» DESCRIPTION OF THE TASK: Output every line of the entries below word for word, omitting the pictures.

Collected data:
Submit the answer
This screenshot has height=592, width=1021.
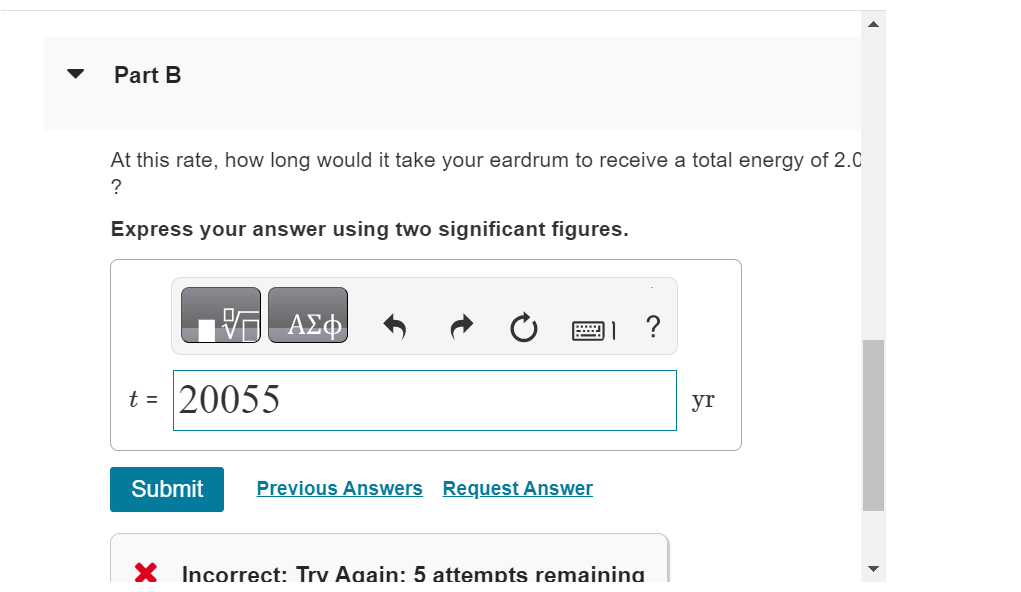pos(166,489)
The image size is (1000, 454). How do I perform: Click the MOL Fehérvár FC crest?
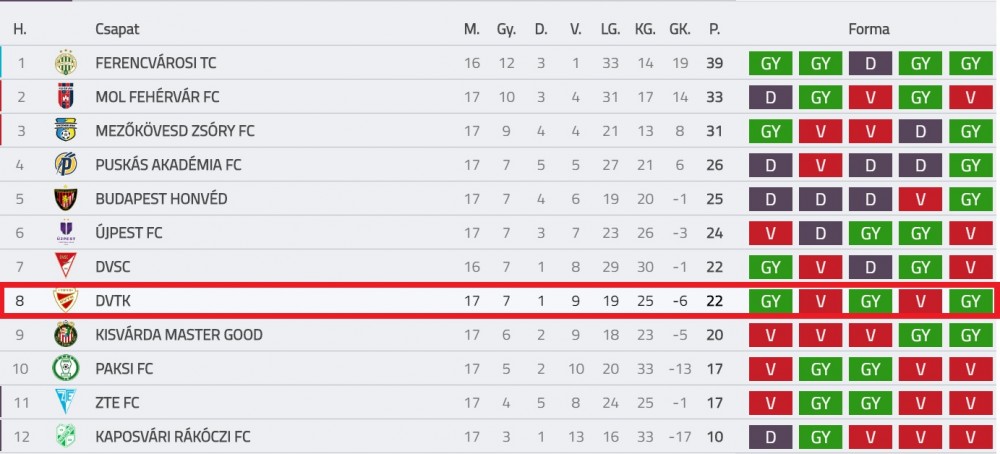pos(65,96)
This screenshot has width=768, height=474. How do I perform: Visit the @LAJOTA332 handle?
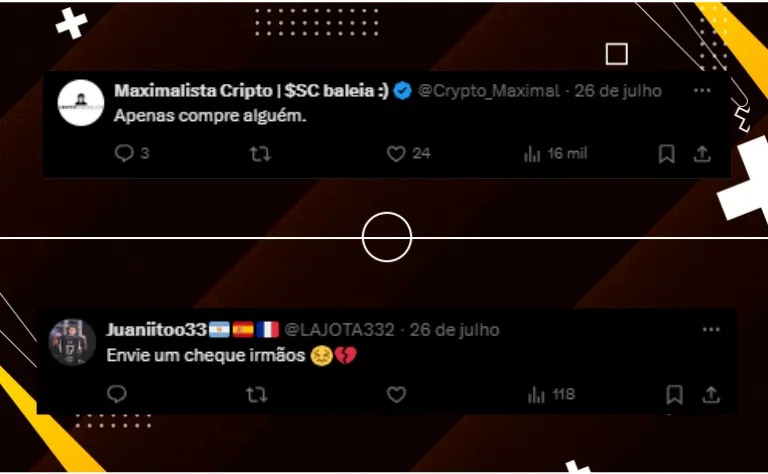coord(339,330)
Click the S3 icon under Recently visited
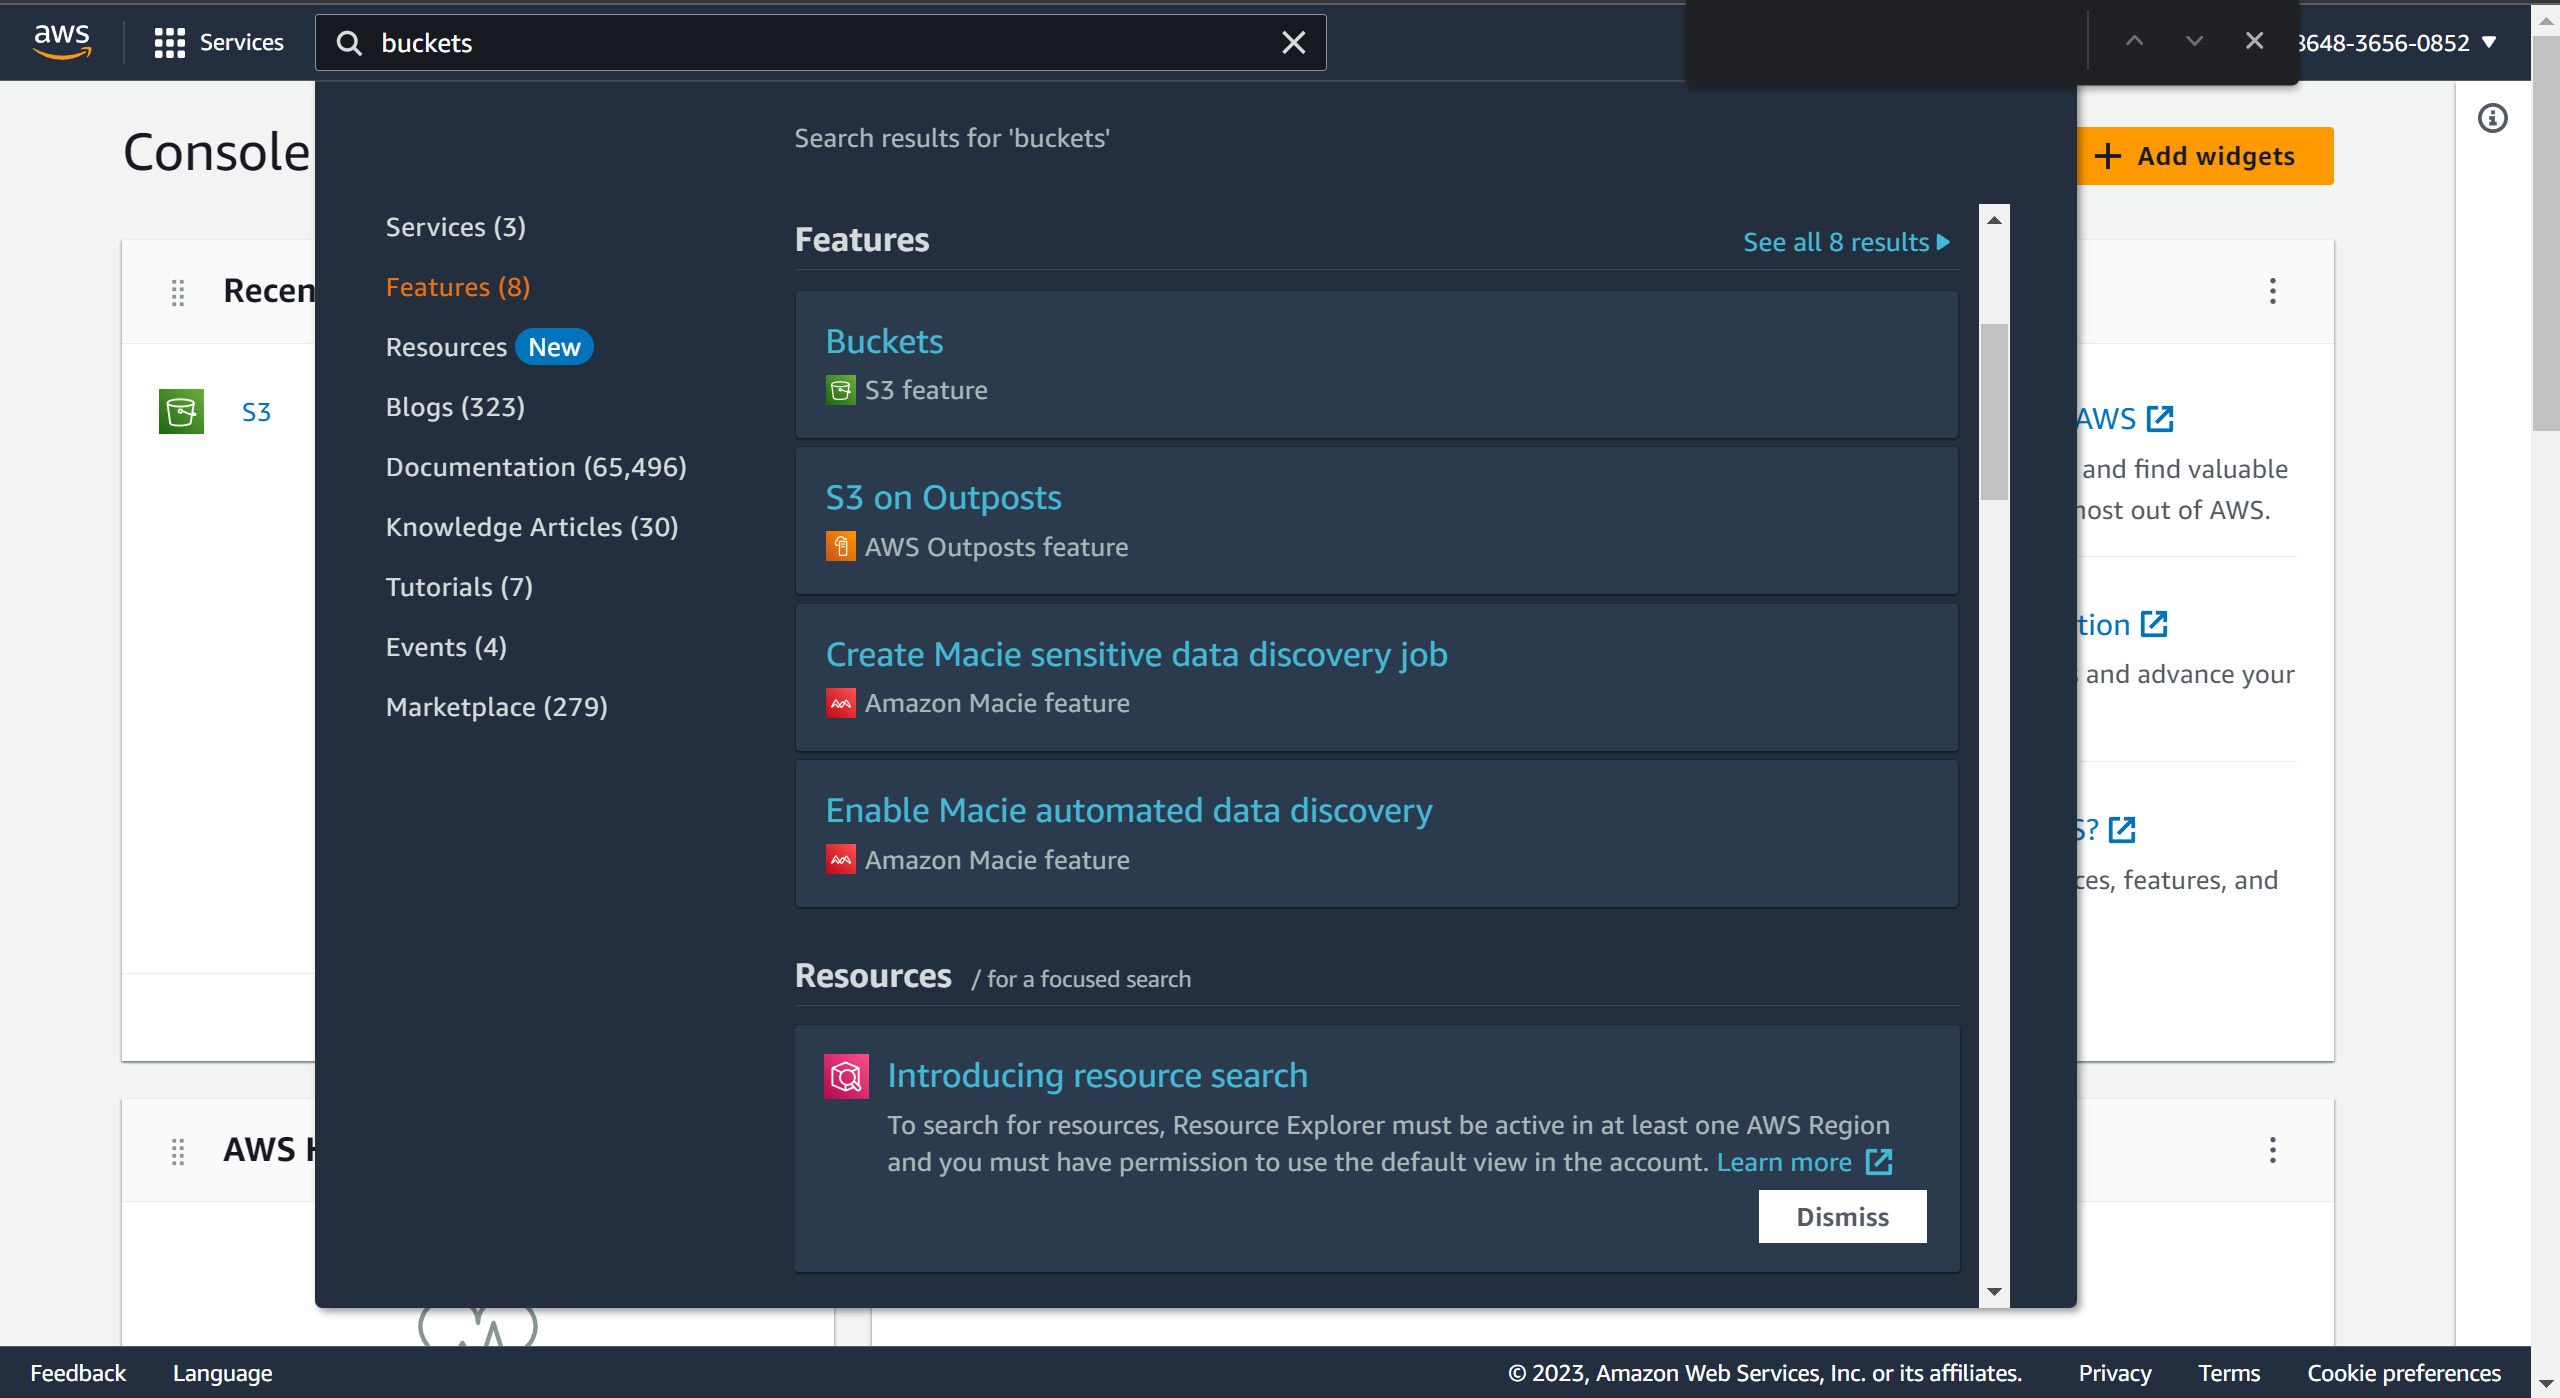This screenshot has height=1398, width=2560. tap(180, 411)
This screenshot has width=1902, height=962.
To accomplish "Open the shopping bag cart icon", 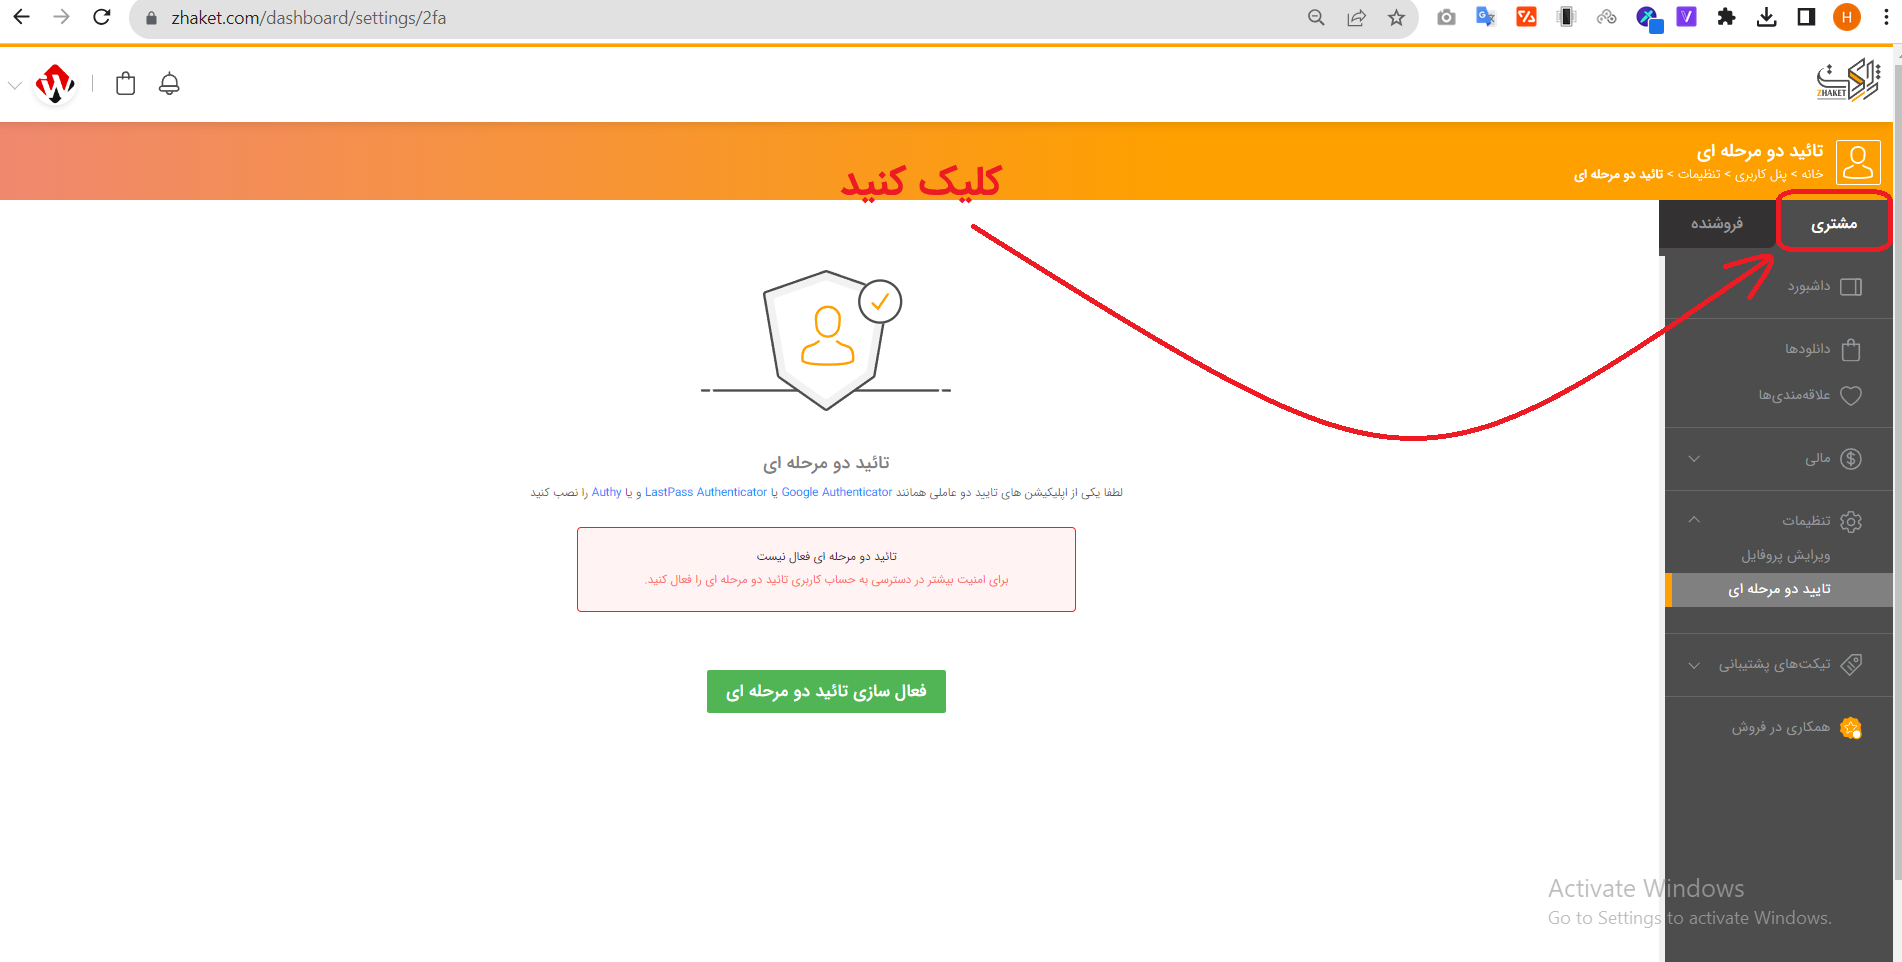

» WRITTEN RESPONSE:
Submit the answer
This screenshot has height=592, width=1021.
pos(166,489)
The image size is (1000, 454). How do I perform: Click the MOL Fehérvár FC crest?
pos(65,96)
This screenshot has width=768, height=474. How do I perform: Visit the @LAJOTA332 handle?
coord(339,330)
Click the S3 icon under Recently visited
This screenshot has height=1398, width=2560. tap(180, 411)
This screenshot has width=1902, height=962.
To accomplish "Open the shopping bag cart icon", 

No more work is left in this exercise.